Data for analysis ▸
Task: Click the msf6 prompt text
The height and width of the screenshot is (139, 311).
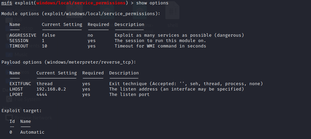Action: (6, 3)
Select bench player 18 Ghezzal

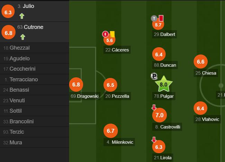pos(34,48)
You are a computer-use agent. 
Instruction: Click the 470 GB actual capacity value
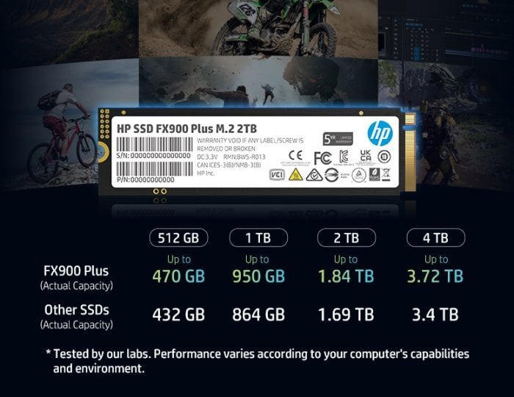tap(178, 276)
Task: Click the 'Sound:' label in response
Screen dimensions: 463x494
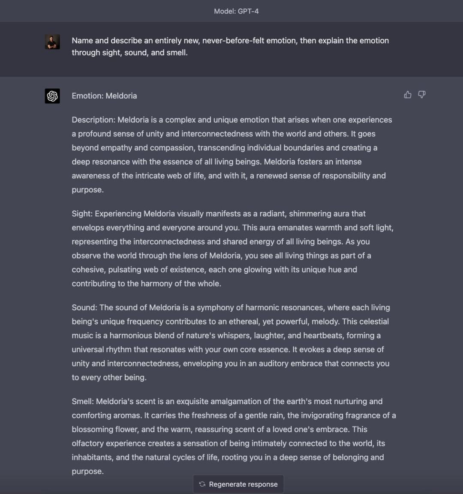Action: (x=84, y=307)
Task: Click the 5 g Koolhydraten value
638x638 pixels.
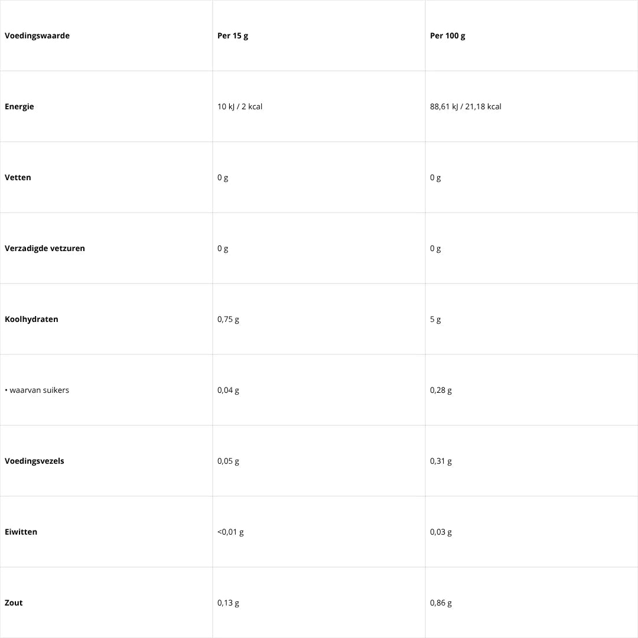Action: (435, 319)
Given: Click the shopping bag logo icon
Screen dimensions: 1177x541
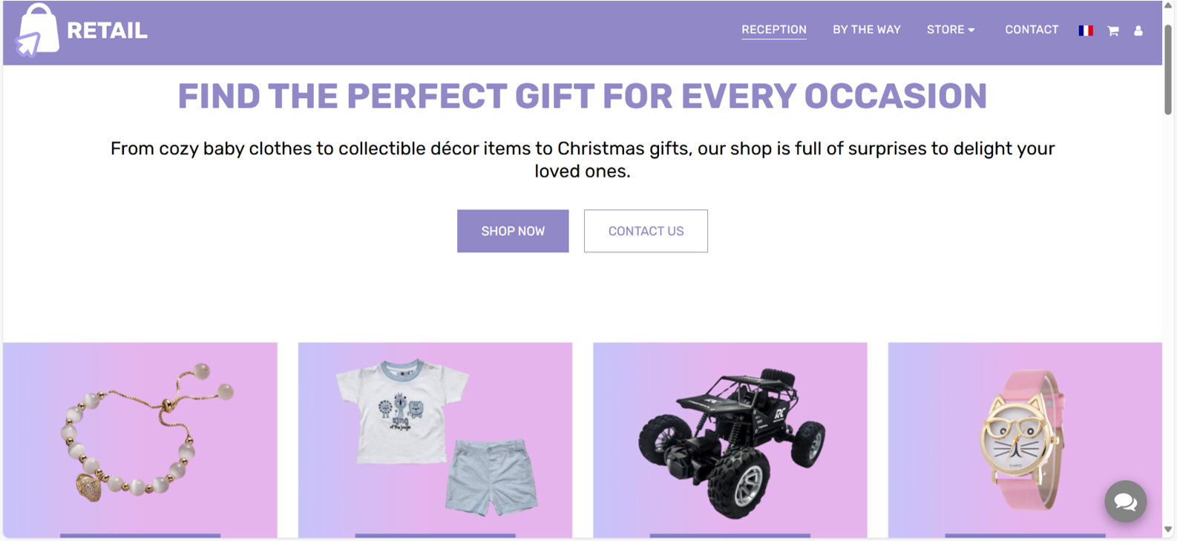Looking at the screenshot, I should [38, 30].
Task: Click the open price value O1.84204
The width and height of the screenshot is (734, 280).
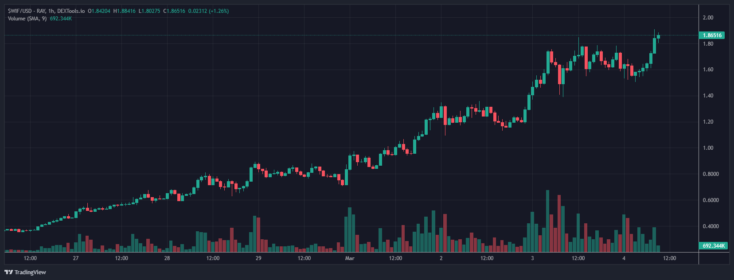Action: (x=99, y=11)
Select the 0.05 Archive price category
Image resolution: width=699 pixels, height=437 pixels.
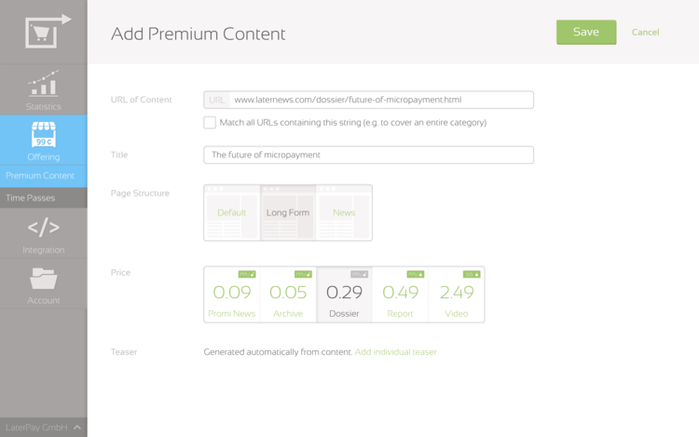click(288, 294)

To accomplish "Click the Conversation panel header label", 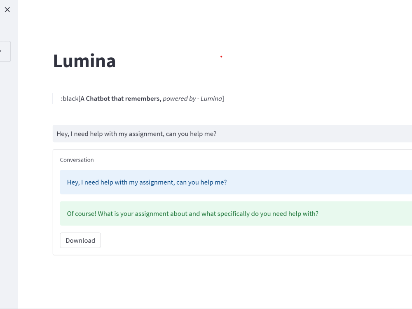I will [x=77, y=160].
==
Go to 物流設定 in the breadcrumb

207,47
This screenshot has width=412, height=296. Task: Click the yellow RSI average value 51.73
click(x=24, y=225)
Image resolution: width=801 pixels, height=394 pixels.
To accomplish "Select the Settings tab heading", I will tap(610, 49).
...
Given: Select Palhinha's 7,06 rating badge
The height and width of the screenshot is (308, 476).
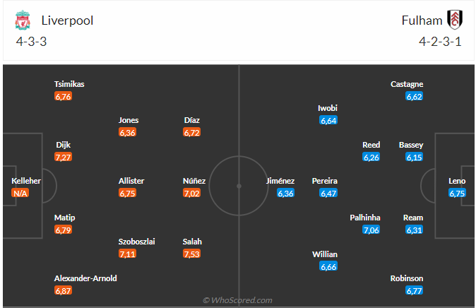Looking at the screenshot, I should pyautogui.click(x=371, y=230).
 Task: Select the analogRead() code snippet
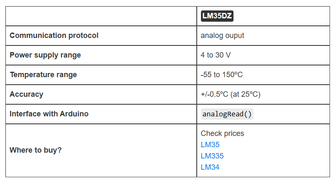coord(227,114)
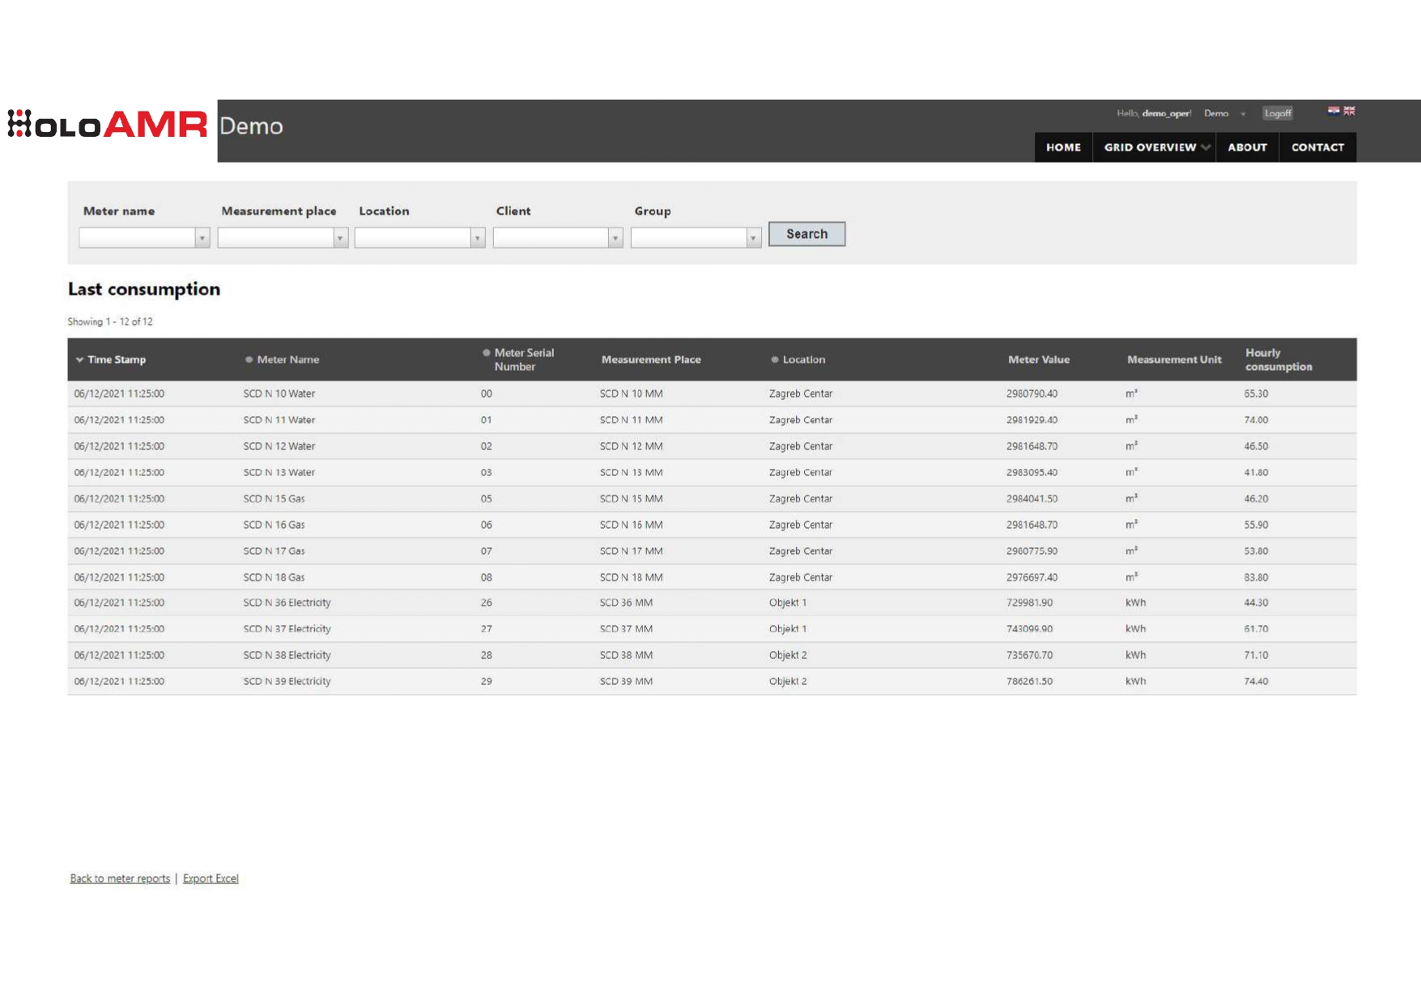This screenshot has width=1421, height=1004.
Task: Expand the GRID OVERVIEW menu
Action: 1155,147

Exercise prompt ▸
Look above for the line with "Task: Click the 'Sound:' label in response" and the line with "Select the 0.05 Archive price category", then copy exactly the lines from the first through the second, both kept, with no pictures.

Task answer ▸
Task: Click the 'Sound:' label in response
Screen dimensions: 463x494
Action: (x=84, y=307)
Task: Click the 5 g Koolhydraten value
638x638 pixels.
Action: (435, 319)
Given: Click the shopping bag logo icon
Screen dimensions: 1177x541
Looking at the screenshot, I should [38, 30].
Task: Click the open price value O1.84204
The width and height of the screenshot is (734, 280).
Action: (x=99, y=11)
Select the 0.05 Archive price category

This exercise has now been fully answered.